Tags
Ascension, brokenness, church, community, healing, Holy Spirit, Jesus, kingdom of God, lifestyle, money, pivot, relationship, Sermon, sharing, stewardship
Our Stewardship Team gathered throughout the winter and spring and had some meaningful conversations about how we measure what matters in life. We talked about how stewardship is more than money. Stewardship is a lifestyle based on a relationship with Jesus Christ and fulfilling our baptismal covenant to provide and participate in the mission and ministry of Hickory Neck Episcopal Church to proclaim the Gospel in word and deed in order to change the world in which we live. But we also talked about how things can get in the way of our faith journey: our allegiances, our faith, our compassion, our use of money, our generosity, and our belief that God provides what is necessary for living out our lives. And so, we agreed. In order to help us navigate how to be faithful stewards, we would begin a preaching series over the next several months – looking at those challenges to our faith journey and what scripture has to say about them. Today, the Stewardship team teed me up on this Ascension Sunday to talk about allegiances.
Now I do not know about you, but when I read the text about the Ascension from Acts, I did not really hear anything about stewardship. Jesus did not lean over his shoulder as he was ascending to heaven and shout, “Don’t forget to tithe 10% to the Church!” So, what does the Ascension have to do with faithful living – with stewardship? Well, to understand that notion, we have to take a big step back from the event of the Ascension. You see, the Ascension is sort of a pivot moment in our lives. Luke, the author of both the gospel of Luke and the Acts of the Apostles, understood history to be “divided into two ages: the broken old world marked by Satan, idolatry, sin, injustice, exploitation, fractiousness, scarcity, enmity with nature, violence, and death.” The renewed world where God restores all things to God’s purposes is “marked by true worship, forgiveness, justice, mutuality, community, abundance, blessing between nature and humankind, shalom, and life.”[i] Jesus’ life and ministry was in witness against the broken world and a shepherding in of the renewed world. In the process of ascending Jesus gives authority to the disciples to continue the work of the renewed world. That’s why the whole rest of the book of the Acts of the Apostles will be about how the community of Jesus – the Church – will live: sharing resources, supporting those in need, living as a community of abundance, mutuality, and justice.
This past Thursday’s Discovery Class was the session where the attendees teach the rest of class on given topics. One set of our class members focused on the history of the early church in America. They talked about how the church in the 1600s and 1700s was the governing body of the region – using their resources to care for widows and orphans, tending to those who fell on hard times, basically serving as the social services agency of the region. Now, they also had clergy appointed by the governor and charged local residents a mandatory levy to help the Church pay for those expenses (an idea I imagine a certain treasurer of ours probably wouldn’t mind) – but for all intents and purposes, the early church of the Americas operated just like the early church in the Acts of the Apostles – living as a community sharing resources, supporting those in need, embracing abundance, mutuality, and justice. In essence, a community who understood their allegiance to be to the kingdom of God and not to the kingdom of brokenness: a community of faithful stewardship.

============================================================

§ **OBJECTIVE**
Carry the stewardship sermon on from its last paragraph, writing the next part in the same preaching voice.

§ **STORED DATA**
============================================================

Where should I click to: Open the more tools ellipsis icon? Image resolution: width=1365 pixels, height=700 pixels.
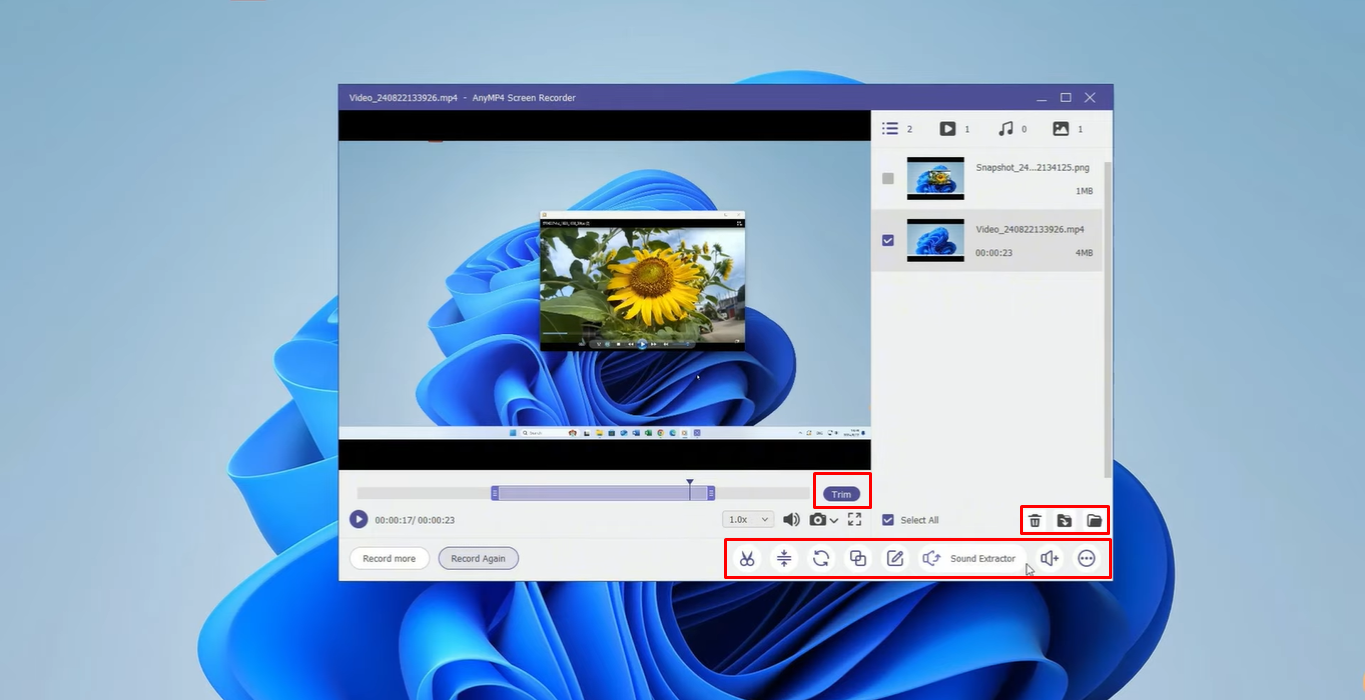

============================================================

§ **RESPONSE FOR THIS EXERCISE**
We are told in our reading from the Acts of the Apostles that as the disciples watch Jesus ascend to the heavens they stand there for a moment – frozen in time as their scrambled brains try to figure out what has just happened and what Jesus’ ascension means. While they are standing there, looking at heaven, two men in white robes appear and ask them a simple question, “Why do you stand looking up toward heaven?” In other words, God uses these men in white to tell the disciples, “Don’t just stand there – go be the church! Jesus showed you the way to abundant, faithful stewardship. Now go bring kingdom living to life!”
That is our invitation today too. Now you may be thinking, “Yeah, but the Church has changed so much. We are not the primary social services agency in town – we are not the place responsible for people’s physical, emotional, and spiritual well-being!” But Jesus tells us today that we are. That every single member of this community has a part to play – can contribute your financial resources, the gift of your skills and expertise, the offering of your time to make this church a modern expression of the kingdom of God here in Upper James City County. On this Ascension Sunday, we can choose to carry on the work of Christ, to do our part to turn away from brokenness and be agents of healing and wholeness. Where will we find the capacity to enliven that abundant life? In our Eucharistic Prayer today we will pray, “And, that we might live no longer for ourselves, but for him who died and rose for us, he sent the Holy Spirit, his own first gift for those who believe, to complete his work in the world, and to bring to fulfillment the sanctification of all.”[ii] Not only did Jesus give us the mission, Jesus also gives us the Holy Spirit – that gift we will celebrate next week – so that we might be the faithful stewards of God’s abundance, declaring our allegiance to living in the light – to being the agents of abundance God knows we can be. Our invitation is stop looking up, and start looking around at the kingdom God has gifted us to tend. Amen.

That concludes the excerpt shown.